From a young age college is forced on you. By kindergarden my best friend already wanted to go University of Arizona. It’s expected of you to graduate high school, and then immediately head off to college. When I was in 8th grade, Stanford sent me a letter inviting me to their online high school to fast track to their college. I rejected Stanford.

Sure, I probably never would have survived Stanford, I don’t have an Ivy League work ethic or even intellect. And they didn’t reach out to me from nowhere, I took the SSAT to get into a boarding school on the east coast and my scores warranted that response. But why did I reject them? They’re a great school and I’m expected to keep my options open. But, surprise, I don’t necessarily want to go to college.

When I pitched this idea for an article I said some rash things like, “college is stupid and dumb and no one needs it,” which isn’t quite correct. What I think is stupid and dumb is that from birth I’m expected to want to go to school, get a practical degree, fall in love with some nice man, have 3 kids and drive them to soccer. I never ever said I wanted that, and I think it’s ridiculous to ask every individual child to end up at some college. Right now, I can name at least 15 kids who I personally know who will never end up at college, either because they don’t want it, or because they couldn’t necessarily prosper there.

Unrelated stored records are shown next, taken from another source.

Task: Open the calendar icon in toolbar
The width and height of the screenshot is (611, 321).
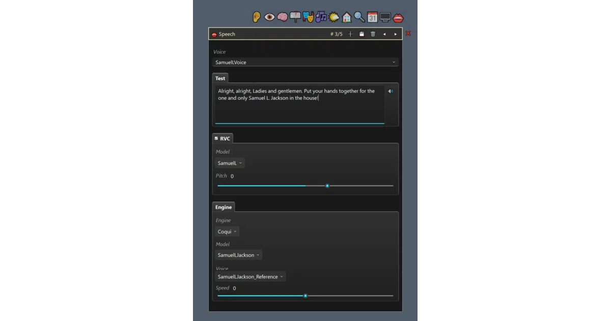Action: (372, 17)
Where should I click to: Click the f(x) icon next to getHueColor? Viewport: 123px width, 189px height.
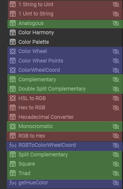13,183
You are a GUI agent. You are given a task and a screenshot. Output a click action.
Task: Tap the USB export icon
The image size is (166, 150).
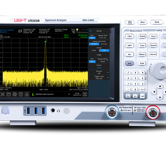tap(27, 94)
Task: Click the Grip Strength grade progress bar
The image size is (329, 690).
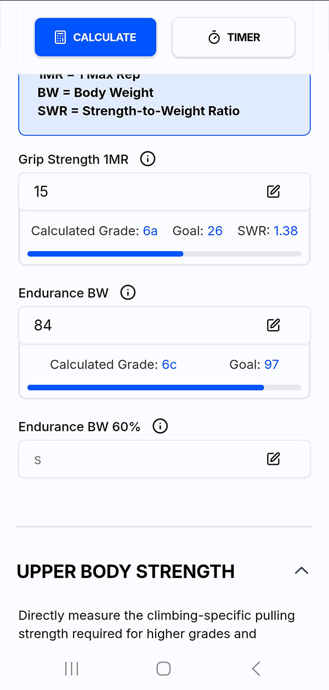Action: pos(164,254)
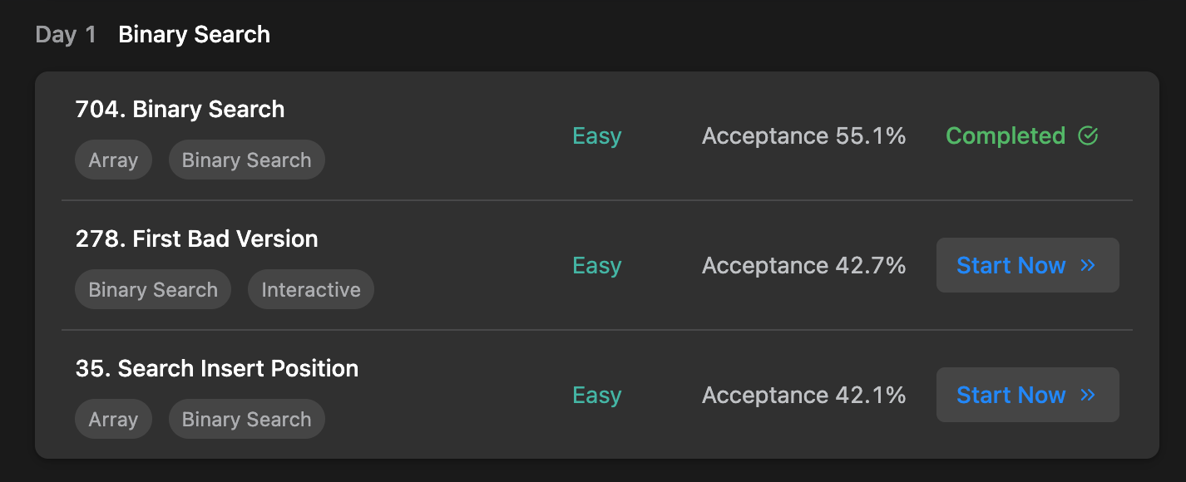Click Acceptance 55.1% text

803,135
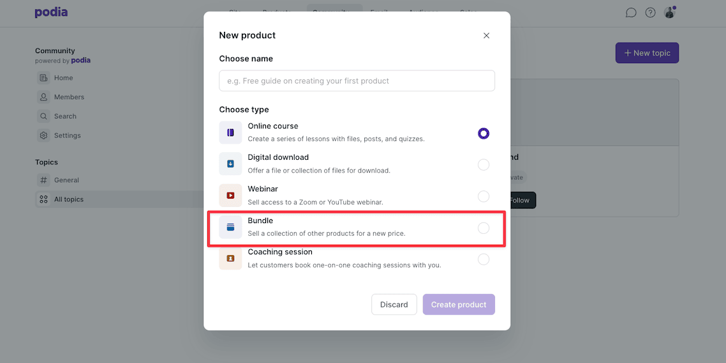Choose the Bundle radio button
Image resolution: width=726 pixels, height=363 pixels.
coord(484,228)
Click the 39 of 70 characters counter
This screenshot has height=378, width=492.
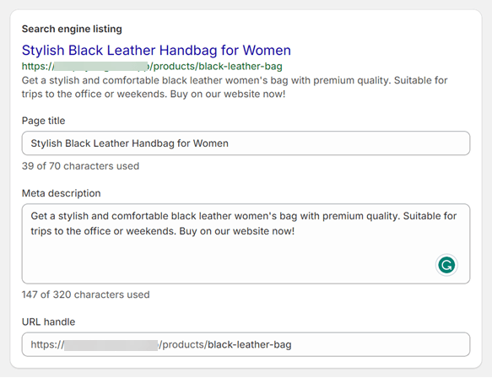coord(80,165)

Teachers expect you to go to college because when they went, college still guaranteed a good job and a stable income. That’s no longer true. According to Pew Research Center, unemployment among recent grads remains higher than it was before the Great Recession. In 2012, about 44% of grads were working in jobs that didn’t require a college degree. Americans owe over $1.4 trillion in student loan debt, spread out among about 44 million borrowers, according to the Federal Reserve. Basically, you’re not guaranteed anything, except debt.

College and mental health. What do you think of? Research conducted by the National Alliance on Mental Illness shows that 1 in 4 college students have a diagnosable illness, 40% do not seek help, 80% feel overwhelmed by their responsibilities, 50% have been so anxious they struggled in school. In a survey conducted by the Association for University and College Counseling Center Directors, 36.4% of college students reported they experienced some level of depression in 2013. Those numbers are far too high for college to be considered something that benefits students.